Look over the ditch, and Australians are saving 12% of their salary, and also get generous tax breaks to encourage them to save as much as possible.
But that’s where Wrightson draws the line. “I think, don’t forget, they don’t have NZ Super in the way that we do, right? So that’s kind of the difference. And the tax breaks that are available in Australia cost a huge amount of money. So when people say we can’t afford NZ Super, for instance, and we know we need to be more like Australia, higher private savings, we go, look at the cost of private savings.”
Other wishlist items? Getting rid of total remuneration packaging, where employers include their KiwiSaver contribution as part of your salary, rather than on top. “It’s not how it was intended to work, and it cheats people out of thousands over time.”
Then there’s the self-employed. Unlike employees, they don’t get employer contributions, and many opt out entirely. Wrightson says she wants to explore whether targeted incentives could help, especially for sole traders. “It won’t be for everyone, but we need to look at it. There are big equity gaps.”
Teach money younger, make it normal
There’s endless debate in the money world about how much inequality comes down to personal responsibility, versus structural problems. Wrightson says it’s always a mix, but she believes part of the solution is education. The type of education that’s available to everyone, from a young age.
It used to be a larger part of schooling, but seems to have disappeared in recent decades. Wrightson wants to bring it back, and she doesn’t just mean telling teenagers to budget. She wants a full financial education framework in schools, starting from Year 1.
“Right from the beginning, it’s things like where money comes from, what it’s for,” she says. “By the later years, it’s investing, budgeting, debt. We’ve got pilots running now with Inland Revenue teaching kids what tax is, and they’re loving it. It can be fun.”

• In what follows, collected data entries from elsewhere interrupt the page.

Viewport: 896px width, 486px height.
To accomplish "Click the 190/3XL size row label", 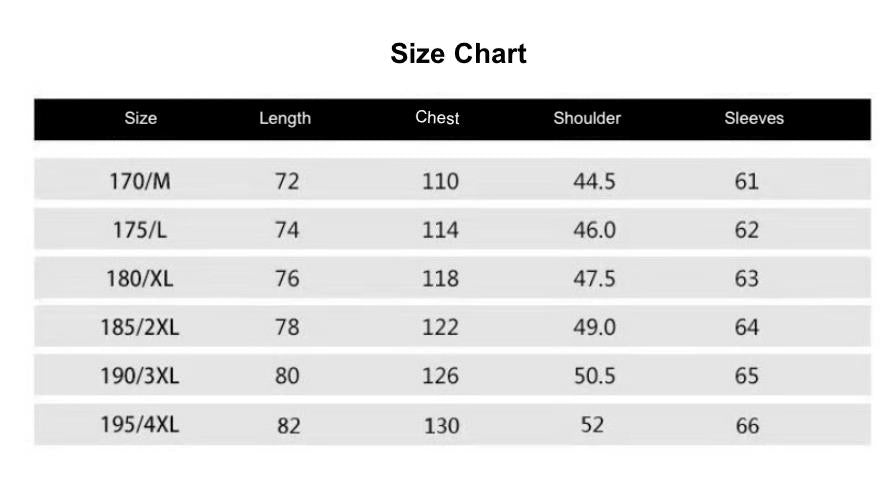I will [x=140, y=376].
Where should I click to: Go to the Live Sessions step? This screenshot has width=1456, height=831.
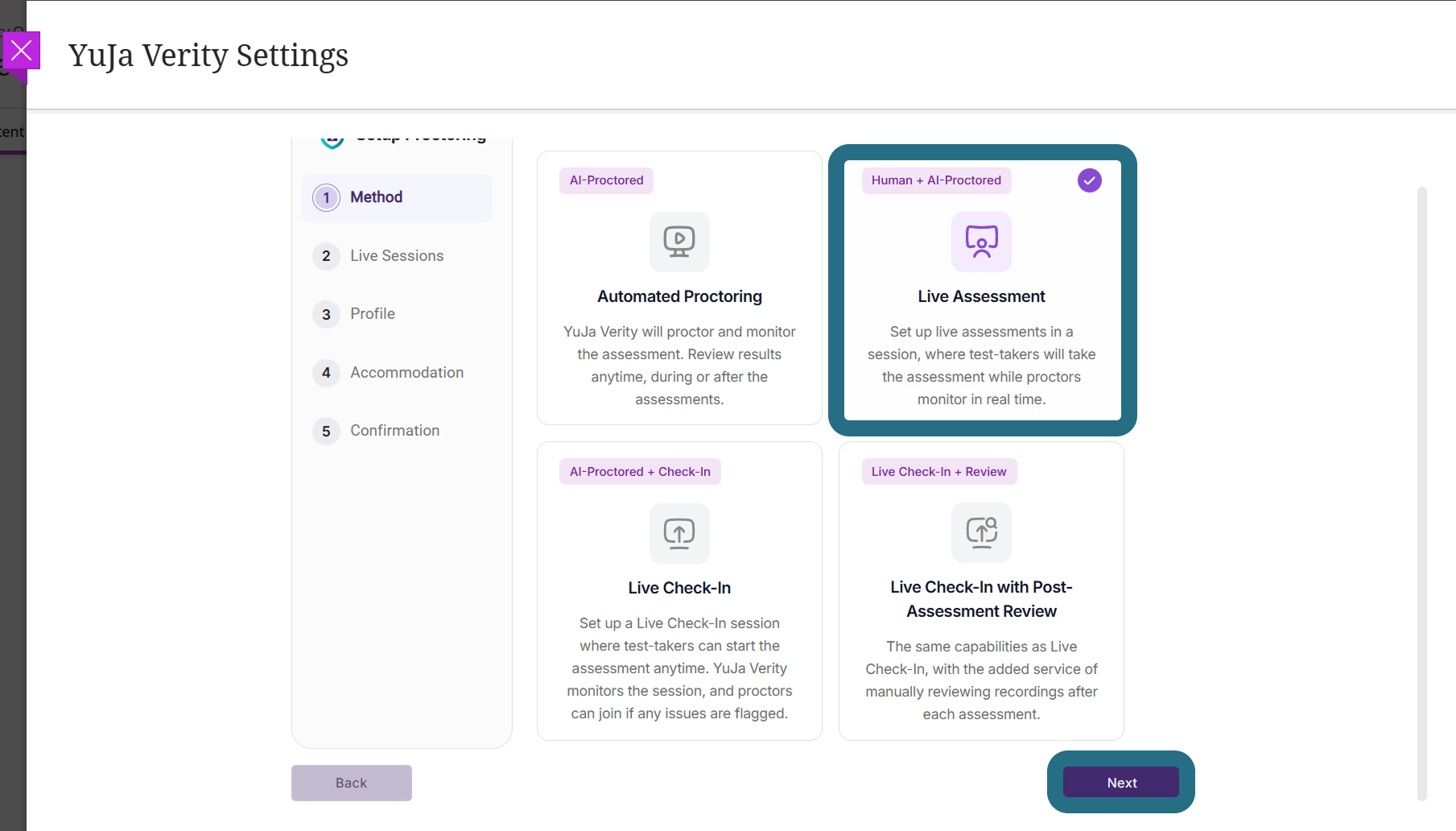click(x=397, y=256)
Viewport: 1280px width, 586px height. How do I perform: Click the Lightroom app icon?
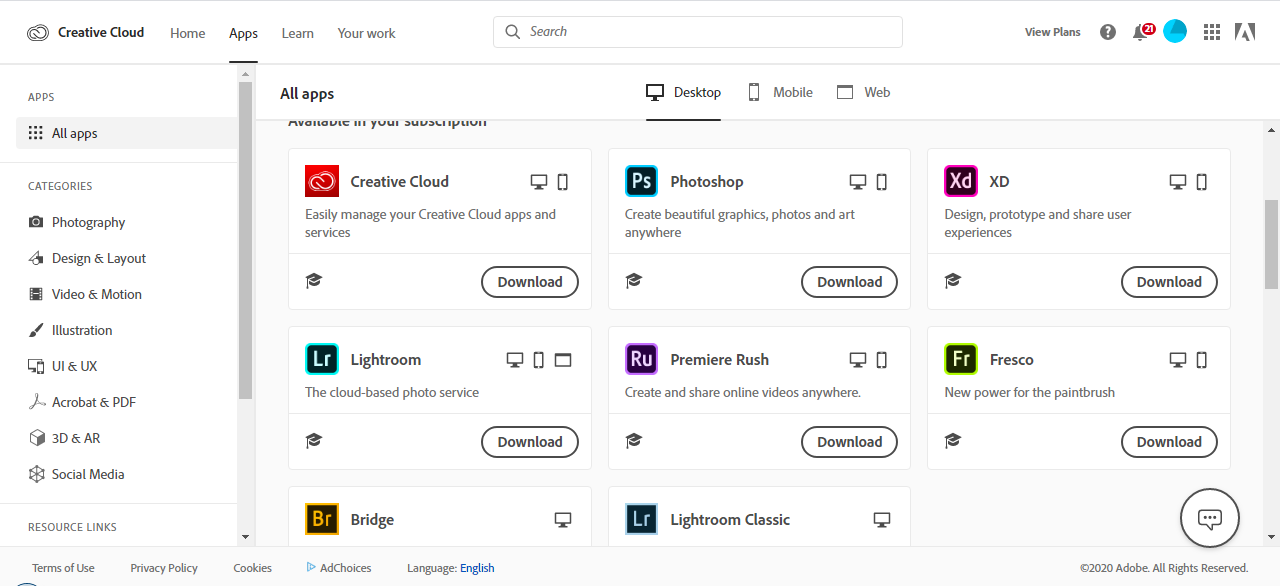click(x=321, y=359)
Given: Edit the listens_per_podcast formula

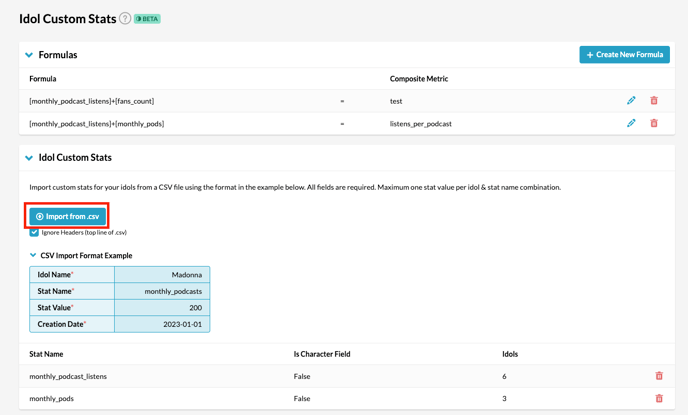Looking at the screenshot, I should (x=631, y=123).
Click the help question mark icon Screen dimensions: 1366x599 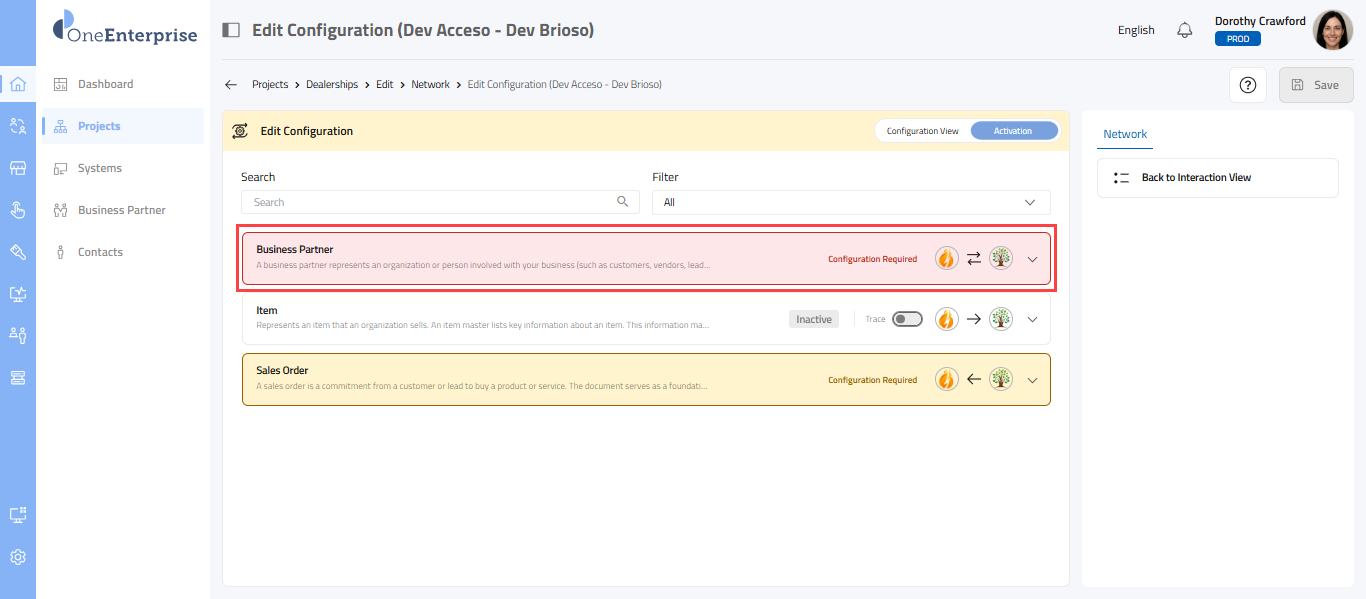tap(1247, 85)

The goal is to build financial thinking into everyday life, the same way brushing your teeth or tying your shoes becomes second nature. “Money isn’t everything, but it touches everything,” Wrightson says. “If you don’t understand it, your life goals will be harder to reach.”
Housing, retirement, and realism
Another issue Wrightson keeps flagging: housing. A lack of affordable housing means there’s a looming crisis of people renting through their retirement, instead of having the paid-off home our pension system was designed for.
We’re also building houses that don’t fit the country’s needs. “We keep building townhouses with stairs, or massive family homes,” she says. “But what about the couple or the single person who wants a one-bedroom, single-level, low-maintenance home close to services?”
This lack of housing variety means it’s both harder for first home buyers to find an affordable home, and for older people to downsize and cash in the equity they’ve built up in the house.
It’s not an area where Wrightson directly has as much power, but she still wants to be the squeaky wheel, pointing out how much it’s harming everyone’s financial life.
Save yourself from the biggest money mistakes
There’s an old saying in politics that if you affect one big change in your career, you can consider it successful. Wrightson knows she’s got her work cut out to address the laundry list of issues she’d like to tackle.
So what would she tell her younger self? Or anyone just getting started? “Get your emergency fund sorted. Stay in KiwiSaver. Try to contribute 4% or more if you can.” Otherwise, a life curveball can throw you into crisis.
“If your car breaks down or you lose your job, and you don’t have that savings buffer, that’s when people try to raid their KiwiSaver or fall into really bad debt.”
It’s those simple wins that can prove the most powerful over time. They’re also the ones that as individuals, we have more power to take control over.
Meanwhile, Wrightson will keep pushing behind the scenes for those bigger housing and KiwiSaver changes that could be the game changer.